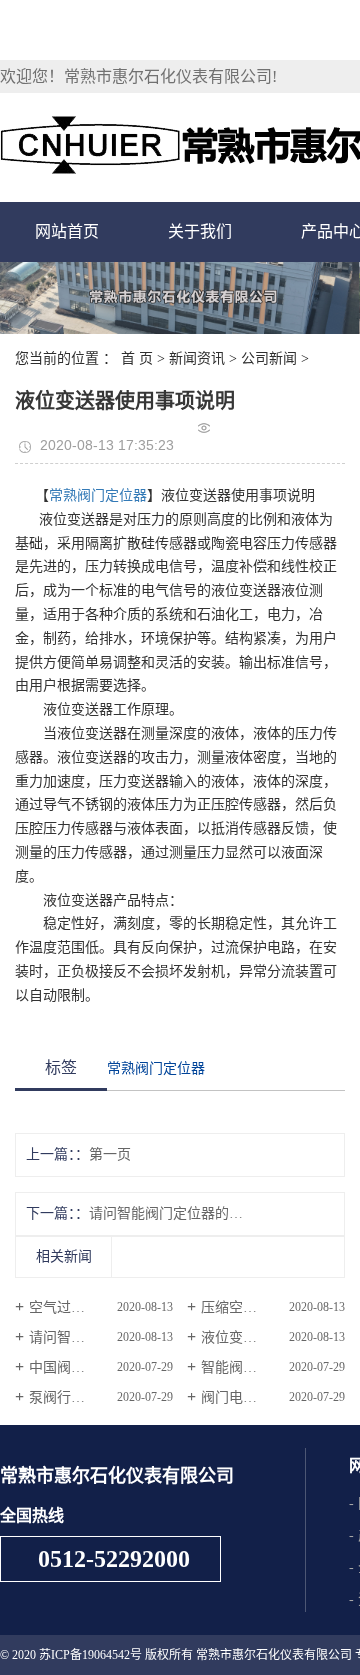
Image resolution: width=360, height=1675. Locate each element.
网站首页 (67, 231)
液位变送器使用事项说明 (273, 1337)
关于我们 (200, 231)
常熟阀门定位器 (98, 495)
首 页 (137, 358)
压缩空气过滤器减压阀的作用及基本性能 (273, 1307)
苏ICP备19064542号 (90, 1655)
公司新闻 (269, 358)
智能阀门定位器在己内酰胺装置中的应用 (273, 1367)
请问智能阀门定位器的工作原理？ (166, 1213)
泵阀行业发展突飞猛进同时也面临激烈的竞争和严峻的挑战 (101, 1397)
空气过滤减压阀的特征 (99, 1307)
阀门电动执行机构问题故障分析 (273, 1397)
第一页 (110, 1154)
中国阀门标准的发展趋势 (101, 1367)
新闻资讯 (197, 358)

= = = = = = =

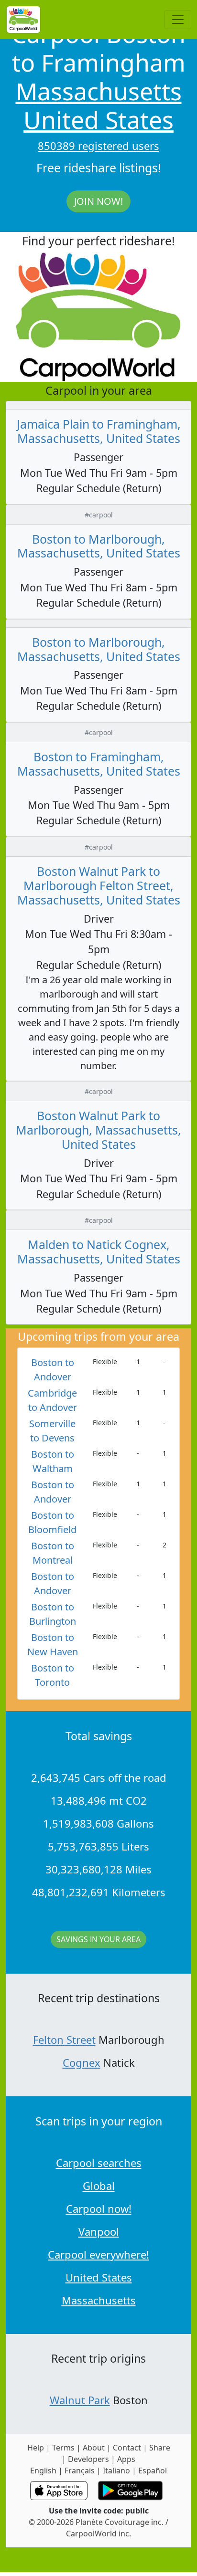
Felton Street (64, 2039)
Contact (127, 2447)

= = = = = = =

WHAT IS EXPECTED: What you return must be the lines above that run from the line with "网站首页 (67, 231)" to the line with "空气过滤减压阀的特征 (99, 1307)", inclusive, each copied exactly.

TASK OUTPUT:
网站首页 (67, 231)
液位变送器使用事项说明 (273, 1337)
关于我们 (200, 231)
常熟阀门定位器 (98, 495)
首 页 (137, 358)
压缩空气过滤器减压阀的作用及基本性能 (273, 1307)
苏ICP备19064542号 (90, 1655)
公司新闻 (269, 358)
智能阀门定位器在己内酰胺装置中的应用 (273, 1367)
请问智能阀门定位器的工作原理？ (166, 1213)
泵阀行业发展突飞猛进同时也面临激烈的竞争和严峻的挑战 (101, 1397)
空气过滤减压阀的特征 (99, 1307)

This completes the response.